Why doesn't SQL support "= null" instead of "is null"?
Asked Answered
E

13

28

I'm not asking if it does. I know that it doesn't.

I'm curious as to the reason. I've read support docs such as as this one on Working With Nulls in MySQL but they don't really give any reason. They only repeat the mantra that you have to use "is null" instead.

This has always bothered me. When doing dynamic SQL (those rare times when it has to be done) it would be so much easier to pass "null" into where clause like this:

@where = "where GroupId = null"

Which would be a simple replacement for a regular variable. Instead we have to use if/else blocks to do stuff like:

if @groupId is null then
     @where = "where GroupId is null"
else
     @where = "where GroupId = @groupId"
end

In larger more-complicated queries, this is a huge pain in the neck. Is there a specific reason that SQL and all the major RDBMS vendors don't allow this? Some kind of keyword conflict or value conflict that it would create?

Edit:

The problem with a lot of the answers (in my opinion) is that everyone is setting up an equivalency between null and "I don't know what the value is". There's a huge difference between those two things. If null meant "there's a value but it's unknown" I would 100% agree that nulls couldn't be equal. But SQL null doesn't mean that. It means that there is no value. Any two SQL results that are null both have no value. No value does not equal unknown value. Two different things. That's an important distinction.

Edit 2:

The other problem I have is that other HLLs allow null=null perfectly fine and resolve it appropriately. In C# for instance, null=null returns true.
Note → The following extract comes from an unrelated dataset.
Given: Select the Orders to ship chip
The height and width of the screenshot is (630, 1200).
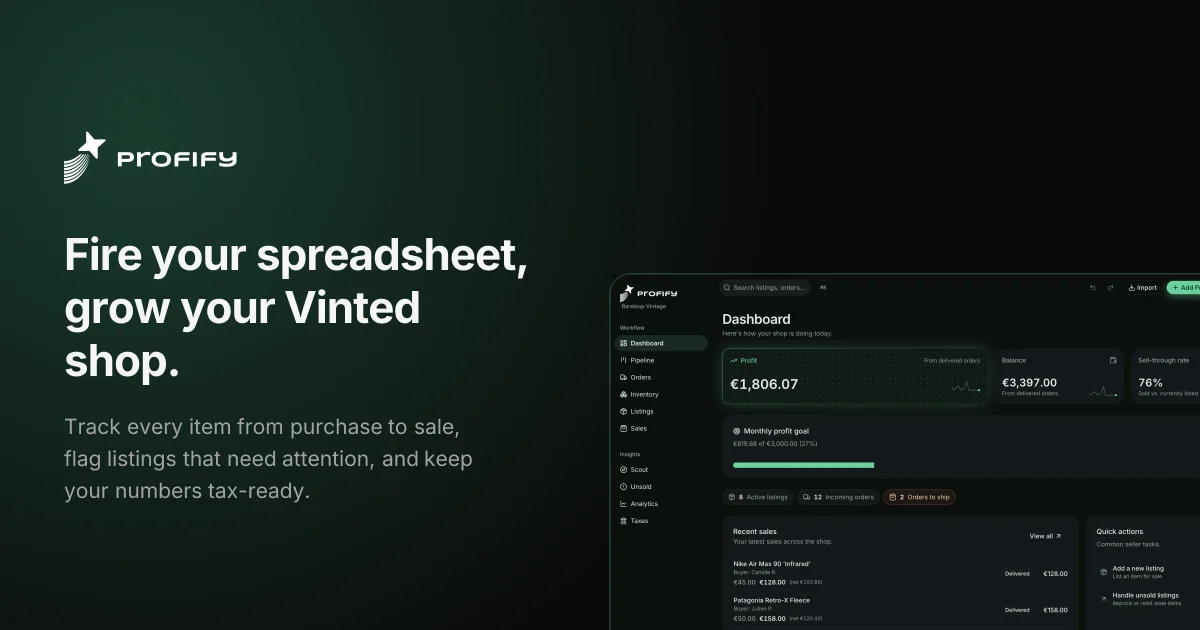Looking at the screenshot, I should 919,497.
Exploration answered 16/8, 2011 at 13:20 Comment(5)
Relevant Wikipedia article Null (SQL)Saffian
Instead of this clause, it's perfectly acceptable to make your where clause something like "where GroupId is null OR GroupId = @groupId"... depending on your RDBMS, certain phrasing will be more optimal than others.Mcalister
Good point, Jeremy. And I've done that in a lot of queries. I forgot about OR-ing the other state in there. Still, I find it frustrating that I have to.Exploration
possible duplicate of Why does NULL = NULL evaluate to false in SQL serverLexielexigraphy
NULL is a placeholder for a value that is missing. Why that value is missing is semantics which are provided by your data model and/or your application, not the SQL language. This includes your "No value" interpretation as well as everyone else's. As for the history, Ted Codd proposed it and SQL implemented it. Codd went on to propose a second kind of NULL but everyone ignored him that time.Miltonmilty
C
28

The reason why it's off by default is that null is really not equal to null in a business sense. For example, if you were joining orders and customers:

select * from orders o join customers c on c.name = o.customer_name

It wouldn't make a lot of sense to match orders with an unknown customer with customers with an unknown name.
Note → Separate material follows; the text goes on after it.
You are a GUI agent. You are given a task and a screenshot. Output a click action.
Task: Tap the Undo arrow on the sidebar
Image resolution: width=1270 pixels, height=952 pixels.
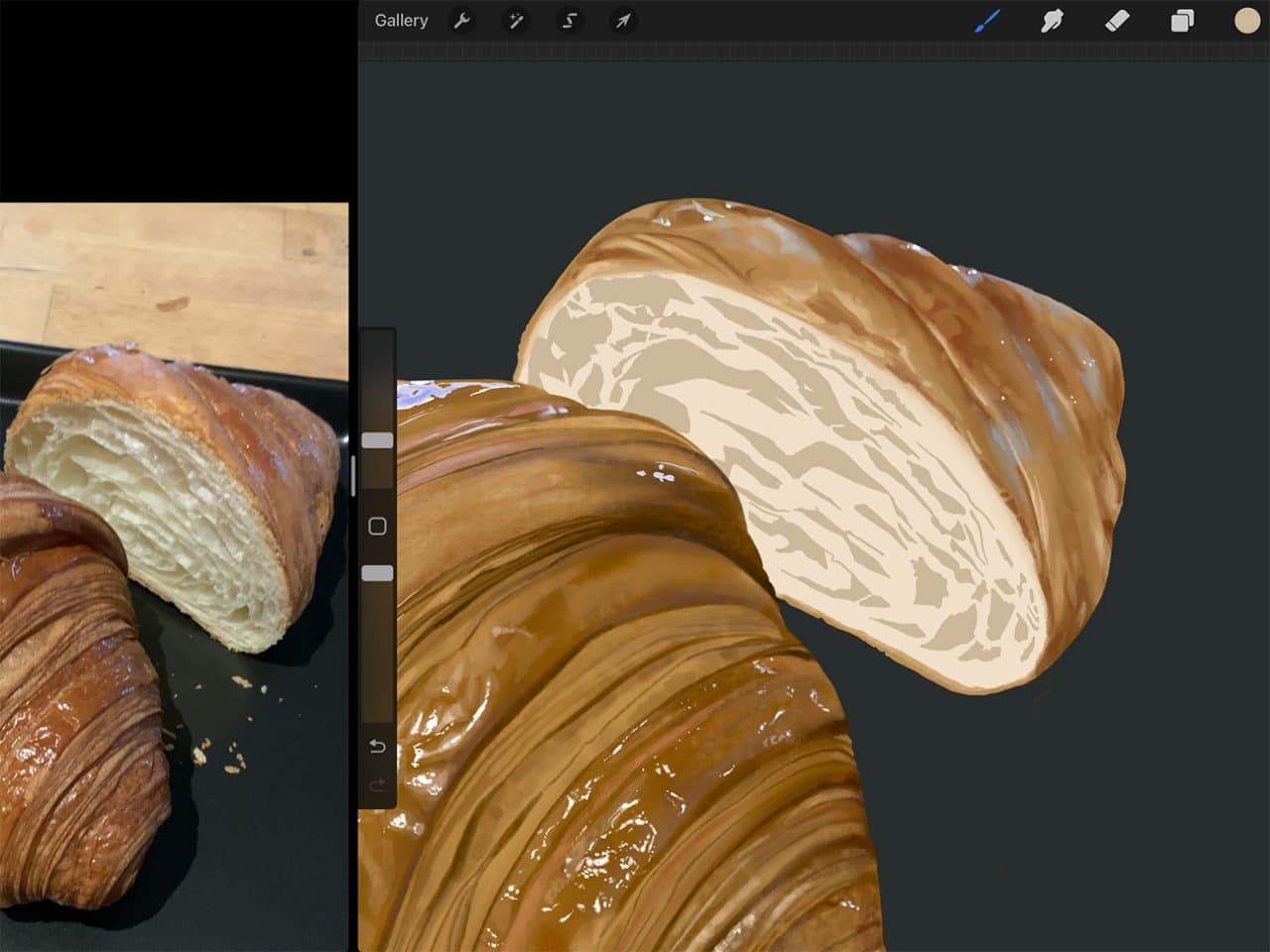(x=376, y=746)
Most databases allow you to customize this behaviour. For example, in SQL Server:

set ansi_nulls on
if null = null  
    print 'this will not print' 
set ansi_nulls off
if null = null  
    print 'this should print'
Cajole answered 16/8, 2011 at 13:36 Comment(0)
G
11

Equality is something that can be absolutely determined. The trouble with null is that it's inherently unknown. If you follow the truth table for three-value logic, null combined with any other value is null - unknown. Asking SQL "Is my value equal to null?" would be unknown every single time, even if the input is null. I think the implementation of IS NULL makes it clear.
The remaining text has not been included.